= Problem statement =
From the first line to the last, reproduce the material exactly.

= = = = = = =

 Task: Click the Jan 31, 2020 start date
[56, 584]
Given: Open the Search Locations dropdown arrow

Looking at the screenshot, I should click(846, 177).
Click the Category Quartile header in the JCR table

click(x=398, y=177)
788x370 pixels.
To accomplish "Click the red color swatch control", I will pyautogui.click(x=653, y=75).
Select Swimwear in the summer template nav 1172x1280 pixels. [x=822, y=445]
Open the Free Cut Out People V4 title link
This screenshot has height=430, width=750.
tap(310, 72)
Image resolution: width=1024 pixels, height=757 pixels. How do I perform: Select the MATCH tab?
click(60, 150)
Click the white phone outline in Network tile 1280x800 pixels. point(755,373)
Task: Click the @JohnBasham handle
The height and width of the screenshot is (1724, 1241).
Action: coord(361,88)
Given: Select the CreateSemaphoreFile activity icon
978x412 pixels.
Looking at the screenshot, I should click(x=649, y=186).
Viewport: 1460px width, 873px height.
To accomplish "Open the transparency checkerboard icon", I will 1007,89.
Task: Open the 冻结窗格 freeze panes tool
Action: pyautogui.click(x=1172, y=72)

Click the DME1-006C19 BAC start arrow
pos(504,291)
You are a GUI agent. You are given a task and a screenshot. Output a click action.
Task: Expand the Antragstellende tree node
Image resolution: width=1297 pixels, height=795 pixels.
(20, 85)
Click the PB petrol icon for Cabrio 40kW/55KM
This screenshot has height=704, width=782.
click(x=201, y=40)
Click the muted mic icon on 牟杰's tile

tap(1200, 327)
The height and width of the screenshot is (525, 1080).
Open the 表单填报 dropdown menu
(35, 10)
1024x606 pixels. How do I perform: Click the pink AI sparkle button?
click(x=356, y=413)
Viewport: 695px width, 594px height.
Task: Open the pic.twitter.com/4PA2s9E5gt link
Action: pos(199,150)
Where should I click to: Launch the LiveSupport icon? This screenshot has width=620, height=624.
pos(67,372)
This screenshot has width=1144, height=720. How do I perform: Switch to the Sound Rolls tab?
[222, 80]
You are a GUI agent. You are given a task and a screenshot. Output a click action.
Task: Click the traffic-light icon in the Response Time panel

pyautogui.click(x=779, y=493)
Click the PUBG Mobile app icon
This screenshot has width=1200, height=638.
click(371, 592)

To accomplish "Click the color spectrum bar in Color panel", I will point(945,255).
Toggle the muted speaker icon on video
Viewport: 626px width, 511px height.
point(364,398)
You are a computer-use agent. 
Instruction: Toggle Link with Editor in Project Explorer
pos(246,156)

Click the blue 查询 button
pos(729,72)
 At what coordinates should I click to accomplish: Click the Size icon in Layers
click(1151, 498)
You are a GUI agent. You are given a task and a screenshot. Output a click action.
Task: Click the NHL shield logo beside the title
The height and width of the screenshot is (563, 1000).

= = = = = = =

= Finished exercise =
 Task: Click the Jan 31, 2020 start date
[56, 584]
Given: Open the Search Locations dropdown arrow

Looking at the screenshot, I should click(846, 177).
Click the Category Quartile header in the JCR table

click(x=398, y=177)
788x370 pixels.
To accomplish "Click the red color swatch control", I will pyautogui.click(x=653, y=75).
Select Swimwear in the summer template nav 1172x1280 pixels. [x=822, y=445]
Open the Free Cut Out People V4 title link
This screenshot has height=430, width=750.
tap(310, 72)
Image resolution: width=1024 pixels, height=757 pixels. How do I perform: Select the MATCH tab?
click(60, 150)
Click the white phone outline in Network tile 1280x800 pixels. point(755,373)
Task: Click the @JohnBasham handle
The height and width of the screenshot is (1724, 1241).
Action: coord(361,88)
Given: Select the CreateSemaphoreFile activity icon
978x412 pixels.
Looking at the screenshot, I should click(x=649, y=186).
Viewport: 1460px width, 873px height.
To accomplish "Open the transparency checkerboard icon", I will 1007,89.
Task: Open the 冻结窗格 freeze panes tool
Action: pyautogui.click(x=1172, y=72)

Click the DME1-006C19 BAC start arrow
pos(504,291)
You are a GUI agent. You are given a task and a screenshot. Output a click action.
Task: Expand the Antragstellende tree node
Image resolution: width=1297 pixels, height=795 pixels.
(20, 85)
Click the PB petrol icon for Cabrio 40kW/55KM
This screenshot has height=704, width=782.
click(x=201, y=40)
Click the muted mic icon on 牟杰's tile

tap(1200, 327)
The height and width of the screenshot is (525, 1080).
Open the 表单填报 dropdown menu
(35, 10)
1024x606 pixels. How do I perform: Click the pink AI sparkle button?
click(x=356, y=413)
Viewport: 695px width, 594px height.
Task: Open the pic.twitter.com/4PA2s9E5gt link
Action: pos(199,150)
Where should I click to: Launch the LiveSupport icon? This screenshot has width=620, height=624.
pos(67,372)
This screenshot has width=1144, height=720. How do I perform: Switch to the Sound Rolls tab?
[222, 80]
You are a GUI agent. You are given a task and a screenshot. Output a click action.
Task: Click the traffic-light icon in the Response Time panel

pyautogui.click(x=779, y=493)
Click the PUBG Mobile app icon
This screenshot has width=1200, height=638.
click(371, 592)

To accomplish "Click the color spectrum bar in Color panel", I will point(945,255).
Toggle the muted speaker icon on video
Viewport: 626px width, 511px height.
point(364,398)
You are a computer-use agent. 
Instruction: Toggle Link with Editor in Project Explorer
pos(246,156)

Click the blue 查询 button
pos(729,72)
 At what coordinates should I click to accomplish: Click the Size icon in Layers
click(1151, 498)
You are a GUI agent. You are given a task and a screenshot. Output a click action.
Task: Click the NHL shield logo beside the title
The height and width of the screenshot is (563, 1000).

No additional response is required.